_Exercise description_
Copy the records below without any change, starting with the line that contains "Select the pin leg" and stopping after the line that contains "Click the arrowhead".

_Available records_
* * * * * * * * *

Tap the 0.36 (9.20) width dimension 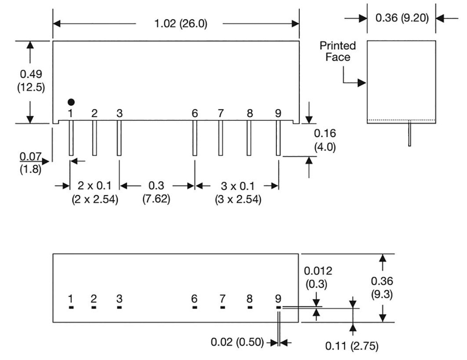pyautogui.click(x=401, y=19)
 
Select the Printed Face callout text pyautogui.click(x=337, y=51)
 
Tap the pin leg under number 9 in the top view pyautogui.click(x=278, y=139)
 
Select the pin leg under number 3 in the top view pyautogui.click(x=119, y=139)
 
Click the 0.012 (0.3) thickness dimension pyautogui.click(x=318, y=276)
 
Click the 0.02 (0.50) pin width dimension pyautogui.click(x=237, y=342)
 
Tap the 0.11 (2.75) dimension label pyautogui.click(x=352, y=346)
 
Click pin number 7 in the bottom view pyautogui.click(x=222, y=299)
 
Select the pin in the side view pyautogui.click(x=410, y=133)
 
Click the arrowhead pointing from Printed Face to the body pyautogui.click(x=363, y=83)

* * * * * * * * *

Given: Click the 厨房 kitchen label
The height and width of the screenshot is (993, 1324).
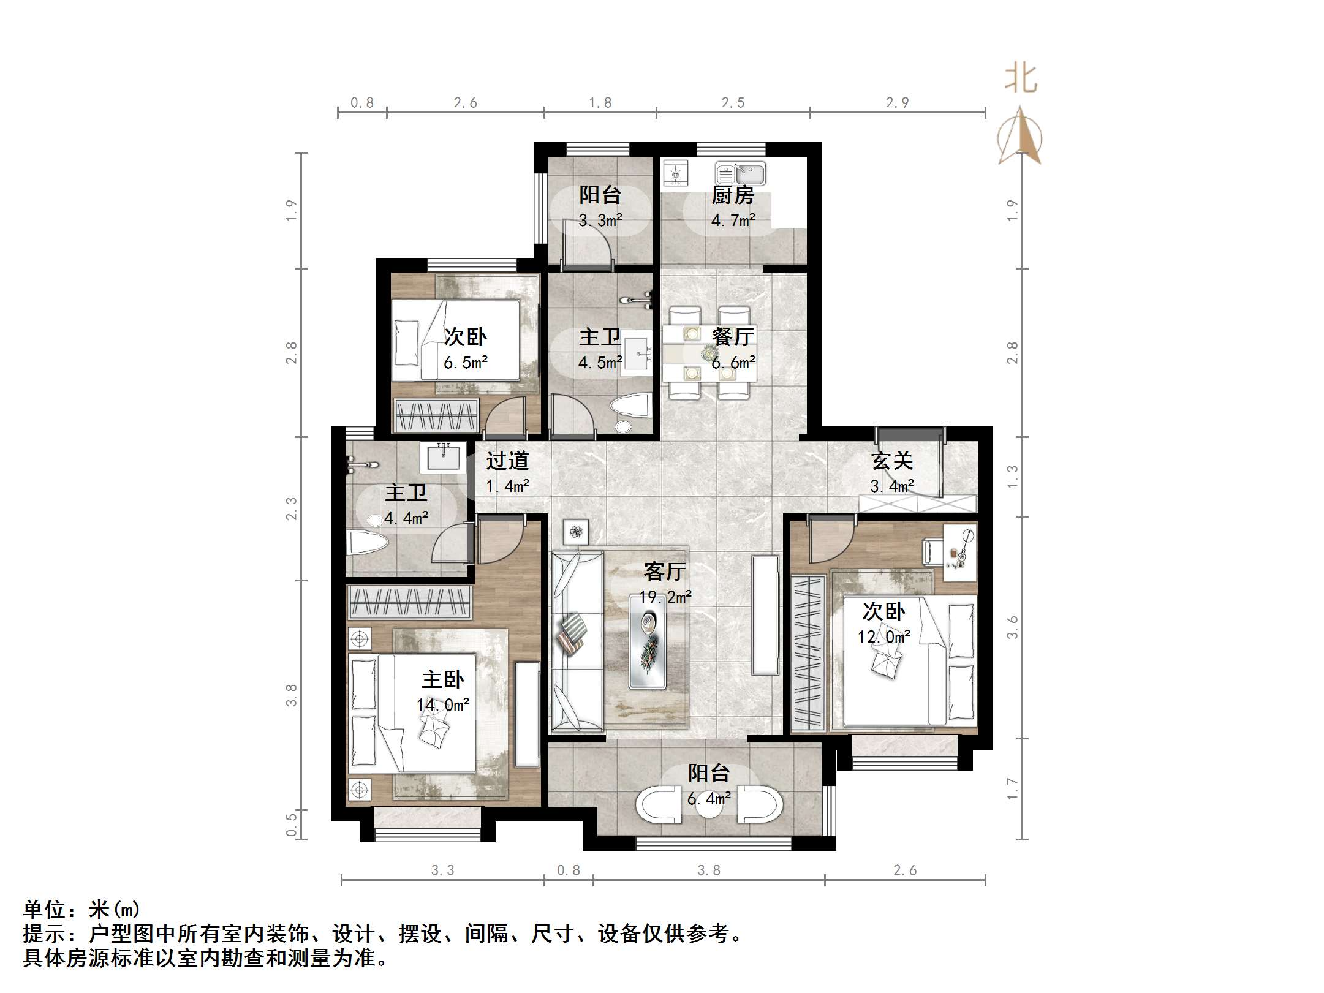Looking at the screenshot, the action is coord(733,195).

* * * * * * * * *

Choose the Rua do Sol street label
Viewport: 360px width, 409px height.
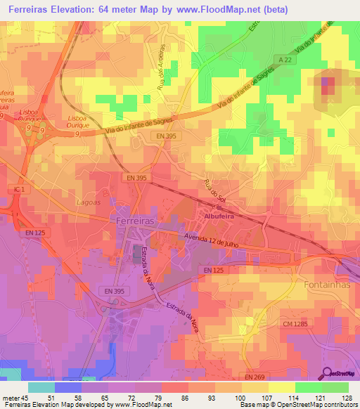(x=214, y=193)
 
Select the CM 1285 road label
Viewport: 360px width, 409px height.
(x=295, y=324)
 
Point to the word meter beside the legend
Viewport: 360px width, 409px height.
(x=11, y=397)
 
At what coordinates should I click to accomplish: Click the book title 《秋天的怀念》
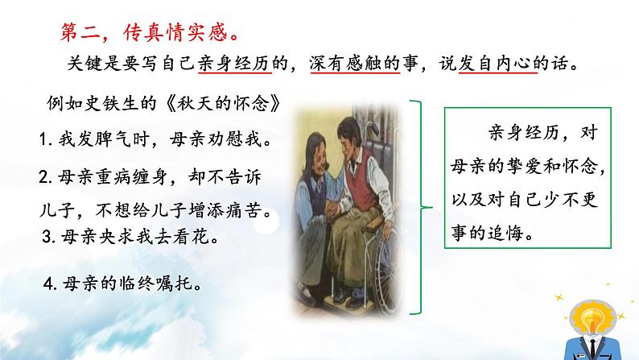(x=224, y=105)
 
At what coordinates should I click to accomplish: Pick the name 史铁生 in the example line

* * * * * * * * *

_Completed task_
Select the pin leg under number 3 in the top view pyautogui.click(x=119, y=139)
 
Click the 0.012 (0.3) thickness dimension pyautogui.click(x=318, y=276)
 
Click the 0.02 (0.50) pin width dimension pyautogui.click(x=237, y=342)
 
Tap the 0.11 (2.75) dimension label pyautogui.click(x=352, y=346)
 
Click pin number 7 in the bottom view pyautogui.click(x=222, y=299)
 
Select the pin in the side view pyautogui.click(x=410, y=133)
 
Click the arrowhead pointing from Printed Face to the body pyautogui.click(x=363, y=83)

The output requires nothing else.